-- Opening Marker --
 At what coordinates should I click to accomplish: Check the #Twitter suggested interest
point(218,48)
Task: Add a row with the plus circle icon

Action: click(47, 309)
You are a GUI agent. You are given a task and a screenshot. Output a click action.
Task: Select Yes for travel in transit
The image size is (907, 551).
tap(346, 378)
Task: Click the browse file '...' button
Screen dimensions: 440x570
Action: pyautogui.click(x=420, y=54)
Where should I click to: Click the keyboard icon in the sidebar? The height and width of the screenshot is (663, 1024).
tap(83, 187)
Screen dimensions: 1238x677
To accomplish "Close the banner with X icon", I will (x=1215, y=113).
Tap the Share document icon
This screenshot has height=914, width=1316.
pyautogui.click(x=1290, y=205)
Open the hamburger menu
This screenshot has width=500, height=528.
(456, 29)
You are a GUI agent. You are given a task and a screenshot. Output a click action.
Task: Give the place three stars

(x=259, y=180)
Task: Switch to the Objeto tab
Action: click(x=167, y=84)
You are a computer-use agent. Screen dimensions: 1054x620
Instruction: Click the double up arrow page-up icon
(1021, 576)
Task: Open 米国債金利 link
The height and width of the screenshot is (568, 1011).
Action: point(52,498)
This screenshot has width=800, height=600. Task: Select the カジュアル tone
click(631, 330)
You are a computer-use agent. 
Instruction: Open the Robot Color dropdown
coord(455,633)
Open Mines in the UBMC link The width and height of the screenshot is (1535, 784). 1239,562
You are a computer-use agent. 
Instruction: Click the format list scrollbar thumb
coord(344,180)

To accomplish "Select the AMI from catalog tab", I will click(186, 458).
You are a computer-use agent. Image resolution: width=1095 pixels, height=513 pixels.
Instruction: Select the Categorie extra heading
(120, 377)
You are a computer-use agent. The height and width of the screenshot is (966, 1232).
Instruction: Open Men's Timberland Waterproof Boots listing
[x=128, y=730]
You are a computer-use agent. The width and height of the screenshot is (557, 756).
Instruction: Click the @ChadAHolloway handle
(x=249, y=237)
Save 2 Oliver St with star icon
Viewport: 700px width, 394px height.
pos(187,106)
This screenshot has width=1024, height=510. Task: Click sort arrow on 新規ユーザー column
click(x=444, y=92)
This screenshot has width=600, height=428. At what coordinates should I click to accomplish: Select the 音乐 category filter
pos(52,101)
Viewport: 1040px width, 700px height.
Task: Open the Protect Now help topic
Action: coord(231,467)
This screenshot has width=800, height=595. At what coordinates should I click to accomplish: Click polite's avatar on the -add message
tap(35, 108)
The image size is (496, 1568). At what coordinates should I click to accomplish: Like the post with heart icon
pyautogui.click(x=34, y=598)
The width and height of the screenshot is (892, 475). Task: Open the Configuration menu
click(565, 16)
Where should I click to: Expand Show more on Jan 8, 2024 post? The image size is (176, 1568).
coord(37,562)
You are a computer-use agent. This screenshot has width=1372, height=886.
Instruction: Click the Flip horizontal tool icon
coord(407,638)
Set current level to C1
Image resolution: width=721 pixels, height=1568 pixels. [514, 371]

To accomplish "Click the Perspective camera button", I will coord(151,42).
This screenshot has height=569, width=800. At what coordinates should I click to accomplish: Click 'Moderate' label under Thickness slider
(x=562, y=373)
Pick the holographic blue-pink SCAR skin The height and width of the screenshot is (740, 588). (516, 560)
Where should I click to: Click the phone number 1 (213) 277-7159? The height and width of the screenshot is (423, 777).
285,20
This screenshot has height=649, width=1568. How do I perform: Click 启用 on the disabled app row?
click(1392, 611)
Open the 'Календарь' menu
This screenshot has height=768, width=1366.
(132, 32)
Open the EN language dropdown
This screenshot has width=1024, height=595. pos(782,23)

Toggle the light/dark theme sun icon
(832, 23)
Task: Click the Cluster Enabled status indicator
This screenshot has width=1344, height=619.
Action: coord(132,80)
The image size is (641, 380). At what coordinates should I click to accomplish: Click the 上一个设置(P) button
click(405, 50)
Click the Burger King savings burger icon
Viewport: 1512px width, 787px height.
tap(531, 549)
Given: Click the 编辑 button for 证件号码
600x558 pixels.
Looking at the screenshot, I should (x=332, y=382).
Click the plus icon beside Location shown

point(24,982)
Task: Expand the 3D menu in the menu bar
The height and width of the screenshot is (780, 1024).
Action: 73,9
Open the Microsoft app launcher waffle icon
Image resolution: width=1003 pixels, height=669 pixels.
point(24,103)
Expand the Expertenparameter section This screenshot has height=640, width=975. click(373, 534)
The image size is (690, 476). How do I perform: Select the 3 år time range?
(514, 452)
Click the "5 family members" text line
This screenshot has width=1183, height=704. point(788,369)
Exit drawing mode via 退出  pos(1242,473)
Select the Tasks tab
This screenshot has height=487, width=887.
-- Closing Marker --
→ What to work on
Write the records out again, character for character.

→ Result for this task
 At what coordinates should I click to accomplish: Check the #Twitter suggested interest
point(218,48)
Task: Add a row with the plus circle icon

Action: click(47, 309)
You are a GUI agent. You are given a task and a screenshot. Output a click action.
Task: Select Yes for travel in transit
The image size is (907, 551).
tap(346, 378)
Task: Click the browse file '...' button
Screen dimensions: 440x570
Action: pyautogui.click(x=420, y=54)
Where should I click to: Click the keyboard icon in the sidebar? The height and width of the screenshot is (663, 1024).
tap(83, 187)
Screen dimensions: 1238x677
To accomplish "Close the banner with X icon", I will (x=1215, y=113).
Tap the Share document icon
This screenshot has height=914, width=1316.
pyautogui.click(x=1290, y=205)
Open the hamburger menu
This screenshot has width=500, height=528.
(456, 29)
You are a GUI agent. You are given a task and a screenshot. Output a click action.
Task: Give the place three stars

(x=259, y=180)
Task: Switch to the Objeto tab
Action: click(x=167, y=84)
You are a computer-use agent. Screen dimensions: 1054x620
Instruction: Click the double up arrow page-up icon
(1021, 576)
Task: Open 米国債金利 link
The height and width of the screenshot is (568, 1011).
Action: point(52,498)
This screenshot has width=800, height=600. Task: Select the カジュアル tone
click(631, 330)
You are a computer-use agent. 
Instruction: Open the Robot Color dropdown
coord(455,633)
Open Mines in the UBMC link The width and height of the screenshot is (1535, 784). 1239,562
You are a computer-use agent. 
Instruction: Click the format list scrollbar thumb
coord(344,180)

To accomplish "Select the AMI from catalog tab", I will click(186, 458).
You are a computer-use agent. Image resolution: width=1095 pixels, height=513 pixels.
Instruction: Select the Categorie extra heading
(120, 377)
You are a computer-use agent. The height and width of the screenshot is (966, 1232).
Instruction: Open Men's Timberland Waterproof Boots listing
[x=128, y=730]
You are a computer-use agent. The width and height of the screenshot is (557, 756).
Instruction: Click the @ChadAHolloway handle
(x=249, y=237)
Save 2 Oliver St with star icon
Viewport: 700px width, 394px height.
pos(187,106)
This screenshot has width=1024, height=510. Task: Click sort arrow on 新規ユーザー column
click(x=444, y=92)
This screenshot has width=600, height=428. At what coordinates should I click to accomplish: Select the 音乐 category filter
pos(52,101)
Viewport: 1040px width, 700px height.
Task: Open the Protect Now help topic
Action: coord(231,467)
This screenshot has width=800, height=595. At what coordinates should I click to accomplish: Click polite's avatar on the -add message
tap(35, 108)
The image size is (496, 1568). At what coordinates should I click to accomplish: Like the post with heart icon
pyautogui.click(x=34, y=598)
The width and height of the screenshot is (892, 475). Task: Open the Configuration menu
click(565, 16)
Where should I click to: Expand Show more on Jan 8, 2024 post? The image size is (176, 1568).
coord(37,562)
You are a computer-use agent. This screenshot has width=1372, height=886.
Instruction: Click the Flip horizontal tool icon
coord(407,638)
Set current level to C1
Image resolution: width=721 pixels, height=1568 pixels. [514, 371]

To accomplish "Click the Perspective camera button", I will coord(151,42).
This screenshot has height=569, width=800. At what coordinates should I click to accomplish: Click 'Moderate' label under Thickness slider
(x=562, y=373)
Pick the holographic blue-pink SCAR skin The height and width of the screenshot is (740, 588). (516, 560)
Where should I click to: Click the phone number 1 (213) 277-7159? The height and width of the screenshot is (423, 777).
285,20
This screenshot has height=649, width=1568. How do I perform: Click 启用 on the disabled app row?
click(1392, 611)
Open the 'Календарь' menu
This screenshot has height=768, width=1366.
(132, 32)
Open the EN language dropdown
This screenshot has width=1024, height=595. pos(782,23)

Toggle the light/dark theme sun icon
(832, 23)
Task: Click the Cluster Enabled status indicator
This screenshot has width=1344, height=619.
Action: coord(132,80)
The image size is (641, 380). At what coordinates should I click to accomplish: Click the 上一个设置(P) button
click(405, 50)
Click the Burger King savings burger icon
Viewport: 1512px width, 787px height.
tap(531, 549)
Given: Click the 编辑 button for 证件号码
600x558 pixels.
Looking at the screenshot, I should (x=332, y=382).
Click the plus icon beside Location shown

point(24,982)
Task: Expand the 3D menu in the menu bar
The height and width of the screenshot is (780, 1024).
Action: 73,9
Open the Microsoft app launcher waffle icon
Image resolution: width=1003 pixels, height=669 pixels.
point(24,103)
Expand the Expertenparameter section This screenshot has height=640, width=975. click(373, 534)
The image size is (690, 476). How do I perform: Select the 3 år time range?
(514, 452)
Click the "5 family members" text line
This screenshot has width=1183, height=704. point(788,369)
Exit drawing mode via 退出  pos(1242,473)
Select the Tasks tab
This screenshot has height=487, width=887.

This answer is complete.